Review of "Omega: flexible, scalable schedulers for large compute clusters"

29 Sep 2015

Review of "Omega: flexible, scalable schedulers for large compute clusters"

Similar to Mesos, Omega is also designed to bring better resource management of data centers. While unlike Mesos's two-level resource offering model, which hides the overall cluster resources, Omega proposed a shared-state model.

According to this paper, most (> 80%) jobs are batch jobs, but the majority of resources (55 - 80%) are allocated to service jobs. Service jobs usually run for a much longer time than batch jobs. Omega is designed to accommodate these types of jobs.
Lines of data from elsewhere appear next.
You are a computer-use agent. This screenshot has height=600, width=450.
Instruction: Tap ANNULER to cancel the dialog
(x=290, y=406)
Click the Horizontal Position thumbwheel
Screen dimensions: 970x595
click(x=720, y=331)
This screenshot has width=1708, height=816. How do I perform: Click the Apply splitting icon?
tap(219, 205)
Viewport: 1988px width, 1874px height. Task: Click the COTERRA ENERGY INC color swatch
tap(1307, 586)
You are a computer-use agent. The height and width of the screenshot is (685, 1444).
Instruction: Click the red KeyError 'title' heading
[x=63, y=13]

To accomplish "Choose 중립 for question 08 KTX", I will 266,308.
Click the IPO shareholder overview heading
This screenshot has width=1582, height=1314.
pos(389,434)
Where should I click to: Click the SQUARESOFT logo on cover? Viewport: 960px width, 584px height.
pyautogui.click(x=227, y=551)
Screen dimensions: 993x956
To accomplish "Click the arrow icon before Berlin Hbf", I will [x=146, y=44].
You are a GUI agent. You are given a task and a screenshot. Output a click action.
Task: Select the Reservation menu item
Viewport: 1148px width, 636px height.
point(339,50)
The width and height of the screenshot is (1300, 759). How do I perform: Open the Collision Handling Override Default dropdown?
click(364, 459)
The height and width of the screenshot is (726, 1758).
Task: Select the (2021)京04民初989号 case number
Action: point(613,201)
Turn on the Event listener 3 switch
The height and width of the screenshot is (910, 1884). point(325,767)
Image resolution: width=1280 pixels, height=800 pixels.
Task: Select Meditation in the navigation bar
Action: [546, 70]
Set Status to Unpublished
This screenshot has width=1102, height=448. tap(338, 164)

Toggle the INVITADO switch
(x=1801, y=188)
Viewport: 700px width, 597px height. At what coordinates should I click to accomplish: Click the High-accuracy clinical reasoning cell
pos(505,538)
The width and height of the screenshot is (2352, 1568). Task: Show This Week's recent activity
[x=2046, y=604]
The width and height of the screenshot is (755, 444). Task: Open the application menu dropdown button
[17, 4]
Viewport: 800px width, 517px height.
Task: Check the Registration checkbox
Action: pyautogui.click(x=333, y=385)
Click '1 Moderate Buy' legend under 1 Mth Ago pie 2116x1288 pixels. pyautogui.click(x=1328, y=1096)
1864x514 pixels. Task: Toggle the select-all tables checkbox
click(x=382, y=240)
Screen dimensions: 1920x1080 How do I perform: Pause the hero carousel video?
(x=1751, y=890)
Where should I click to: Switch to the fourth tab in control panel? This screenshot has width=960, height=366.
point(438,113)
One thing to notice is fairness is not one of the main concerns of Omega, it's more driven by business requirements.

Omega takes a shared-state scheduling method. All schedulers have been granted access to the whole cluster. They are allowed to compete in a free-for-all manner and use optimistic concurrency control to mediate clashes when they update the cluster state. For example, when individual schedulers put new tasks onto some nodes, it tries to push this update to the central state, but it might fail because of conflict. (Other schedulers might have scheduled tasks on the same nodes already.) In that case, the scheduler can just retry. (According to this paper, conflicts are pretty rare event in Google's production environment.) By using optimistic concurrency, schedulers has a very high level of parallelism. But it also made the trade-off that if the optimistic concurrency assumptions are incorrect, the scheduler has to redo the work. There's no resource allocator in Omega; all of the resource allocation decisions take place in the schedulers. A resilient master copy of the resource allocations in the cluster is maintained. Each scheduler is given a private, local, frequently-updated copy of cell state that it uses for making scheduling decisions.

Will this paper be influential in 10 years? Maybe, it proposes a shared-state scheduling method which allows for efficient scheduling of tasks.